Structuring of surfaces using atomic force microscopy (AFM) is an elegant way for the generation of one- and two-dimensional nanostructures. One way to realize this is the local electrochemical oxidation of the substrate under ambient conditions. Here a negative voltage is applied to the tip with respect to the sample and the water in the miscues formed between tip and substrate due to the surrounding humidity is partly electrolysed. The formed oxyanions are migrating to the surface where an oxidation of the substrate material takes place. This method allows the creation of structures down to 10 nm in width.

A very suitable system for this method is the highly crystalline silicon. The properties of such surfaces can be easily tuned by self-assembled monolayers. These monolayers consist of pure as well as terminal functionalized alkyl chains and are covalently bound to the silicon substrate by silicon – carbon junctions.
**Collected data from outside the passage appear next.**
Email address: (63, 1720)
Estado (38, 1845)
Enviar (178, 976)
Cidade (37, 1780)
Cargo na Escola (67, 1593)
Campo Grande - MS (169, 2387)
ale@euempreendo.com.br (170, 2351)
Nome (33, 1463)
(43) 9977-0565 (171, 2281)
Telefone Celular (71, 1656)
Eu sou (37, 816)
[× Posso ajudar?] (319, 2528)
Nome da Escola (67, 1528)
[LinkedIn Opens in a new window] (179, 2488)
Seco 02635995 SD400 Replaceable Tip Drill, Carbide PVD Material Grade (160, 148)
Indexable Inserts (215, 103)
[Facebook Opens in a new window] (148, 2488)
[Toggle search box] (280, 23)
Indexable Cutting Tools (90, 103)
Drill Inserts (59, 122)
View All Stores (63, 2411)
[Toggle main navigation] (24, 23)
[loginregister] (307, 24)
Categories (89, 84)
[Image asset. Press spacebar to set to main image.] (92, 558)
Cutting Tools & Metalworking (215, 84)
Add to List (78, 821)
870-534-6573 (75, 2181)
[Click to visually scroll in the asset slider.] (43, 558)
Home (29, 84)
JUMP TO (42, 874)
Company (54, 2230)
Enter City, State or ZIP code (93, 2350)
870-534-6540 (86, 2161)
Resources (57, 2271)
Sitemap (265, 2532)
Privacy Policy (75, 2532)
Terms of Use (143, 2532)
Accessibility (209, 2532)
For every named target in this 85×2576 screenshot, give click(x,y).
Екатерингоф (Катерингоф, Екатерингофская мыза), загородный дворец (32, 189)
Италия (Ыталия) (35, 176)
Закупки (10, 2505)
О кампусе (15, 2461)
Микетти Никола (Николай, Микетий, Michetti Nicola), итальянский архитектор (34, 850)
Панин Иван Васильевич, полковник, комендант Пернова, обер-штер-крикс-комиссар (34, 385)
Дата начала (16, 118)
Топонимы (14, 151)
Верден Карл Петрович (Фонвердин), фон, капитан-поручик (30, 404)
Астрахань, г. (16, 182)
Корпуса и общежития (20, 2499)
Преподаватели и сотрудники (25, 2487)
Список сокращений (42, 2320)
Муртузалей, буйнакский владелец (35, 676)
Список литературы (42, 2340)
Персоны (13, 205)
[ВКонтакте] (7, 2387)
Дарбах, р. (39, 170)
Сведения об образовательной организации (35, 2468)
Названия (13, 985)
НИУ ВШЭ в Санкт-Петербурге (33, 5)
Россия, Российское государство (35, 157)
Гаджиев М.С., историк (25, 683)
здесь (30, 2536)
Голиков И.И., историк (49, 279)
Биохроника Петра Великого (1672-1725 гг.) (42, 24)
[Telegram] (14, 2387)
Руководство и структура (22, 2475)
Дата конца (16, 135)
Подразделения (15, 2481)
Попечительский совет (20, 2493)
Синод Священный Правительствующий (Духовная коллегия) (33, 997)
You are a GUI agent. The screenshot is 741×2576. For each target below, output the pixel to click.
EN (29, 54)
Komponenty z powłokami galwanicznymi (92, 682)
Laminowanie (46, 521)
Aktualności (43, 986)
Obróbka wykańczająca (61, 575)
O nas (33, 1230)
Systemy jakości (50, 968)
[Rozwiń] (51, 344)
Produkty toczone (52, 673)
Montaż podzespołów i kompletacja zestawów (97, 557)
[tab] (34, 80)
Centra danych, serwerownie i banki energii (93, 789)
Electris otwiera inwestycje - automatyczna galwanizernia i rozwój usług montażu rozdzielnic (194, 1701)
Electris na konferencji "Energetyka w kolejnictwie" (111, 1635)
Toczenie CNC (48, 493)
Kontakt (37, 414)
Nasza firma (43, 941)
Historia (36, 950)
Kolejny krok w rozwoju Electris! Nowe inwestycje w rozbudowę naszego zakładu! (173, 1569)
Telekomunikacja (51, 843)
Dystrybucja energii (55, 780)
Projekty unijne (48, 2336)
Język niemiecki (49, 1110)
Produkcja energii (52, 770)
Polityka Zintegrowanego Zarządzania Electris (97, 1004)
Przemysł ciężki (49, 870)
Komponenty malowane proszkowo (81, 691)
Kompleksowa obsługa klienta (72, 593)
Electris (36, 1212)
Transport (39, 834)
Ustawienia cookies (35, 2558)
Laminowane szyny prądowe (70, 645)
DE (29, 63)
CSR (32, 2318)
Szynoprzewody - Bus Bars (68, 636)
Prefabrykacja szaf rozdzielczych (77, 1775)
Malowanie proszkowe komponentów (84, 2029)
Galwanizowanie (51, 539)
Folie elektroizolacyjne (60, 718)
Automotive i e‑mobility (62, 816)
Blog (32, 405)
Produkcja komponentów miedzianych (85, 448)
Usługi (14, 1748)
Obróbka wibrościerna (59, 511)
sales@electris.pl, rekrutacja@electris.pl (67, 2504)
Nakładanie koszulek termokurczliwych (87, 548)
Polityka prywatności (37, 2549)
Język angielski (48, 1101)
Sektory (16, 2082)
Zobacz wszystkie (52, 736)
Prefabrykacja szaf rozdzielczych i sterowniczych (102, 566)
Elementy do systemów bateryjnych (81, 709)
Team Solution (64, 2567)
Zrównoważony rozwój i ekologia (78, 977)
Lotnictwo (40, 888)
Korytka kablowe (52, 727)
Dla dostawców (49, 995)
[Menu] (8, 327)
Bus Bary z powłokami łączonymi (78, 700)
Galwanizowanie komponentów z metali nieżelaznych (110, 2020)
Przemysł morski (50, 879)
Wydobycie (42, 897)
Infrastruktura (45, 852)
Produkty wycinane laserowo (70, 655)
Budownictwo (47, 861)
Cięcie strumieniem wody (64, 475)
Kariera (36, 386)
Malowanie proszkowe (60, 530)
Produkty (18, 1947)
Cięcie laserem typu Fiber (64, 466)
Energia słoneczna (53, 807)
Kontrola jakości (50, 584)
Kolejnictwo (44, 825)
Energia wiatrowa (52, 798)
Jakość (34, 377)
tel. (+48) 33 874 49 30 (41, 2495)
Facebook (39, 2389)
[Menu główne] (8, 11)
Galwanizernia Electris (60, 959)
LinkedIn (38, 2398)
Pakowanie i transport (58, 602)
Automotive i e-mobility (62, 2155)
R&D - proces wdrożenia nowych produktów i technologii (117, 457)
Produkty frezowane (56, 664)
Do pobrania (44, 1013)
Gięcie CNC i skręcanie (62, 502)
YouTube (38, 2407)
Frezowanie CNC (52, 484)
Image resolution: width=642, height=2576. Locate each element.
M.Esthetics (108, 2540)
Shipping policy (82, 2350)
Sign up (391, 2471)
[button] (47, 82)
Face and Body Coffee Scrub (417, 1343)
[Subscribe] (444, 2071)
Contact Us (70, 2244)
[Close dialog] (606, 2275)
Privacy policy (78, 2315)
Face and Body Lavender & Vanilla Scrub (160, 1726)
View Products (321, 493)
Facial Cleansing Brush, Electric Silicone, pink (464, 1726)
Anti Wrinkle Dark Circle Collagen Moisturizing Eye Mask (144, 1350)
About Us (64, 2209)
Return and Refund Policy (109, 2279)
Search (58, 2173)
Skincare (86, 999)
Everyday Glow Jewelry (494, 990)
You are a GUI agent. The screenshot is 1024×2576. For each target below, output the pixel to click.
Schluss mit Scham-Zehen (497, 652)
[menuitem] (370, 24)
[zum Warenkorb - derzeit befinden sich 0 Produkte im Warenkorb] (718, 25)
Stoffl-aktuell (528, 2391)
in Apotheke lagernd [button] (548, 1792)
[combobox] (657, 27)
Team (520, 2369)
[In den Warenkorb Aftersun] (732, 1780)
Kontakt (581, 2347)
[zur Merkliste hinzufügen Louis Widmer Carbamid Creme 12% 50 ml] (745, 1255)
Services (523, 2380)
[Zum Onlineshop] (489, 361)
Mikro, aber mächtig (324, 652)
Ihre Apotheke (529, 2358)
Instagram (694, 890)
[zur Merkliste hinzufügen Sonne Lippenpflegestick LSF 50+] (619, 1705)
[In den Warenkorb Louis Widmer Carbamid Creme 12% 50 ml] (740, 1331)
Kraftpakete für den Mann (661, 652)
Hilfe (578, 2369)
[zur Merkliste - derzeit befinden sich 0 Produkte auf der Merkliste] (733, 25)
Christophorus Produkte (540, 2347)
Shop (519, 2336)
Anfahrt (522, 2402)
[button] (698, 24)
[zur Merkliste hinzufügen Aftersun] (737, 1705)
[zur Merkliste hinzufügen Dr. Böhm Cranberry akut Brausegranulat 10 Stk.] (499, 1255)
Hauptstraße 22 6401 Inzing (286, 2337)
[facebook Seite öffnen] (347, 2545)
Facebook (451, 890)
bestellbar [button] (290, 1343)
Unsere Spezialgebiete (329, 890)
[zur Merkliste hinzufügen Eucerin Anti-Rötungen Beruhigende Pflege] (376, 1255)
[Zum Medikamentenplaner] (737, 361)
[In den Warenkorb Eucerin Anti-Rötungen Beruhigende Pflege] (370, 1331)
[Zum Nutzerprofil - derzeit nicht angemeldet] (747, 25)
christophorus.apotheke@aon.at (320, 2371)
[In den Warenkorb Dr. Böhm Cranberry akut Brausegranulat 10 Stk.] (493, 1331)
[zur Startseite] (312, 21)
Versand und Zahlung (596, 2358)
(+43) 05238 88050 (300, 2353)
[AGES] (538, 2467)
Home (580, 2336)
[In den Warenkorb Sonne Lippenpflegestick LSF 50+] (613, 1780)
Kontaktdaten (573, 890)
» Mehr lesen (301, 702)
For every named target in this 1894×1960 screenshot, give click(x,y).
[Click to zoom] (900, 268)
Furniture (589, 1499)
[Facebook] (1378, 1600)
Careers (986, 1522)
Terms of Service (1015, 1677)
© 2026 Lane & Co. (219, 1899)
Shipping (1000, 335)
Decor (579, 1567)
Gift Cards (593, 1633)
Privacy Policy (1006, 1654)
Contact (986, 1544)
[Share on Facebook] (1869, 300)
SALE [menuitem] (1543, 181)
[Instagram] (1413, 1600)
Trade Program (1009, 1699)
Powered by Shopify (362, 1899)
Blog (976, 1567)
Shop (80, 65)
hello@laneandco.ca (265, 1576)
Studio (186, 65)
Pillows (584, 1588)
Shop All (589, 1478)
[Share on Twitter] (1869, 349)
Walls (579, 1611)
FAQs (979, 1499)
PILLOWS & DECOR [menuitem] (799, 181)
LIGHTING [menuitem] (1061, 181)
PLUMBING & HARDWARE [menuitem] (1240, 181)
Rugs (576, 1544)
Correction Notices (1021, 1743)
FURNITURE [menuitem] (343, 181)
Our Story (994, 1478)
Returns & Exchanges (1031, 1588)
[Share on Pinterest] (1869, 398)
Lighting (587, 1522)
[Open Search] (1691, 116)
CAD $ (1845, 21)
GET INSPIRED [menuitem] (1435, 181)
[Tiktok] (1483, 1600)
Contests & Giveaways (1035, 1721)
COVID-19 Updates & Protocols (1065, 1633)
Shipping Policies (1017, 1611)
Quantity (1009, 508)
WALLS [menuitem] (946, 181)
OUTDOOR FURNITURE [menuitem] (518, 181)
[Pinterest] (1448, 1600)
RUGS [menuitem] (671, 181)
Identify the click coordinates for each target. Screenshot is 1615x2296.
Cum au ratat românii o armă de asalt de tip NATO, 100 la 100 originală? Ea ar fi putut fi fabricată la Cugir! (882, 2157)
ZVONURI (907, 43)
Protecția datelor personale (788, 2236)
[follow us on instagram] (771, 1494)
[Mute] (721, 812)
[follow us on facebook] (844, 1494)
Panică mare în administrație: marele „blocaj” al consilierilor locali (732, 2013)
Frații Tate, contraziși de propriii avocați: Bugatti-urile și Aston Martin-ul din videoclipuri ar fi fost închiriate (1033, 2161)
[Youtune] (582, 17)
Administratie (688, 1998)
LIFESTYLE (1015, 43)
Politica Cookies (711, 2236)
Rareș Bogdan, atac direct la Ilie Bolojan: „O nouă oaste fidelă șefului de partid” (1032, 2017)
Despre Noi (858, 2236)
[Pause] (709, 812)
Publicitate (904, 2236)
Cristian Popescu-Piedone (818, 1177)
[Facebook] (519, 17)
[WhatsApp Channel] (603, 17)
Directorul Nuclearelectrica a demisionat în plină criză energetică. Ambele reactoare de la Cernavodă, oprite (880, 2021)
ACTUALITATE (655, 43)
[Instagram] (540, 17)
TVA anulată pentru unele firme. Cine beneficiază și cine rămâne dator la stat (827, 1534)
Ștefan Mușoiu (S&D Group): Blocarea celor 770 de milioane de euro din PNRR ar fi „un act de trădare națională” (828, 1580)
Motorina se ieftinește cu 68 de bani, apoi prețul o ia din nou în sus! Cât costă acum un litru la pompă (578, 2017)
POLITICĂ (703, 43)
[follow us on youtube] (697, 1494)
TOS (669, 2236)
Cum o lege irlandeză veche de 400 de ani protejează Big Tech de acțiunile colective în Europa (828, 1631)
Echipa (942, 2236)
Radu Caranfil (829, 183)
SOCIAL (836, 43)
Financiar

The monolayer influences the oxidation process e.g. due to its different surface energies.

For selective attachment of functional molecules or materials as nanoaggregates various interactions can be used. A covalent interaction of dye molecules for example can be realised by functionalization of the formed oxide by silane monolayers with coupling groups like an amino group, which is then used to bind dye molecules via peptide linking. Also non-covalent binding mechanisms like hydrophobic or electrostatic interactions allow the formation of functional nanostructures.